Un groupe Facebook en particulier fait beaucoup parler de lui : Yellow Vests Canada comptabilise plus de 105 000 membres depuis sa création le 5 décembre. Depuis quelques jours, des propos virulents et notamment des menaces de mort contre Justin Trudeau, ont été rapportés dans les médias. Ce dernier a tenu à calmer le jeu lors d’une conférence de presse tenue en Colombie-Britannique, jeudi 10 janvier : « Si des gens sont en désaccord avec ce que je fais, ou questionnent l’action du gouvernement, je veux pouvoir les entendre. Je veux pouvoir échanger avec eux et discuter pour voir comment avancer ensemble ».

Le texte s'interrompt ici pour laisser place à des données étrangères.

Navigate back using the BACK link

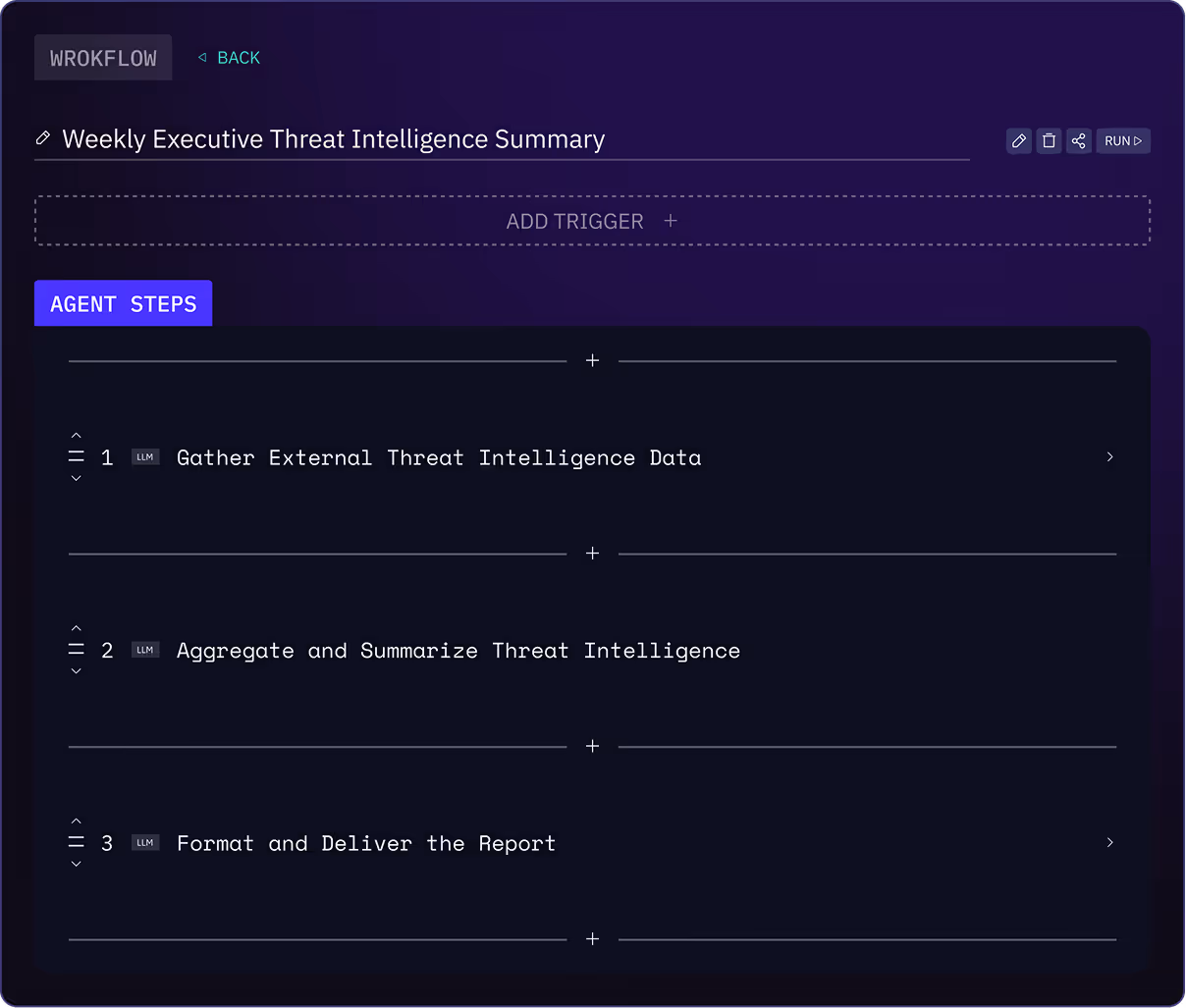tap(229, 57)
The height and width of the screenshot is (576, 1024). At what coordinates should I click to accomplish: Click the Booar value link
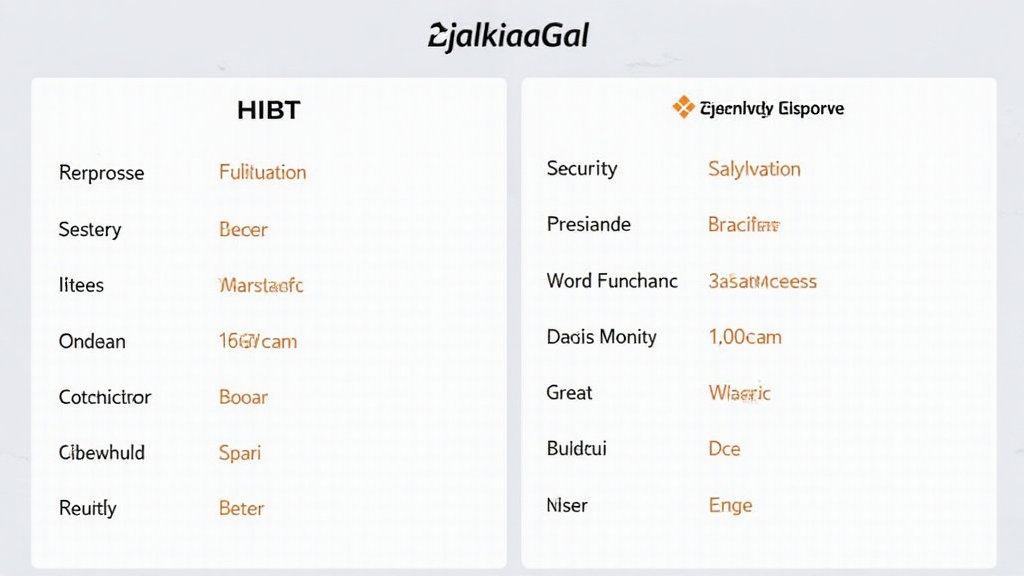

Dans l’intervalle, la police fédérale a réagi rapidement : « Nous prenons très au sérieux les menaces contre le Premier Ministre », a expliqué Tania Vaughan, porte-parole de la Gendarmerie Royale du Canada (GRC). De son côté, Facebook a supprimé les commentaires haineux publiés sur le groupe, précisant qu’il ne tolérait pas le harcèlement sur la plateforme et qu’il prendrait toutes les mesures nécessaires.

Un compte Twitter appelé Yellow Vests Canada Exposed a été créé dans la foulée pour relayer les commentaires d’appel à la violence publiés sur la page du groupe, tout en tagguant les comptes officiels de la GRC et du Service canadien du renseignement de sécurité. Le but de cette initiative est de lutter contre la montée des extrémismes qui ronge le mouvement social, aussi bien en France qu’au Canada.

Des revendications contre l’establishment

En tête de liste, la taxe carbone imposée par le gouvernement Trudeau. Depuis le début du mois de janvier, le gouvernement canadien impose une taxe de 20 dollars par tonne de dioxyde de carbone émis par les carburants et produits pétroliers. Elle s’élèvera à 50 dollars en 2022. Le Canada est le 4ème producteur de pétrole dans le monde : les sables bitumineux de l’Alberta représentent la plus grande réserve de pétrole brut du pays, selon Ressources naturelles Canada. Le manque d’oléoducs dans la région, qui paralyse l’activité, et la mise en place récente de la taxe ont favorisé le mécontentement des travailleurs.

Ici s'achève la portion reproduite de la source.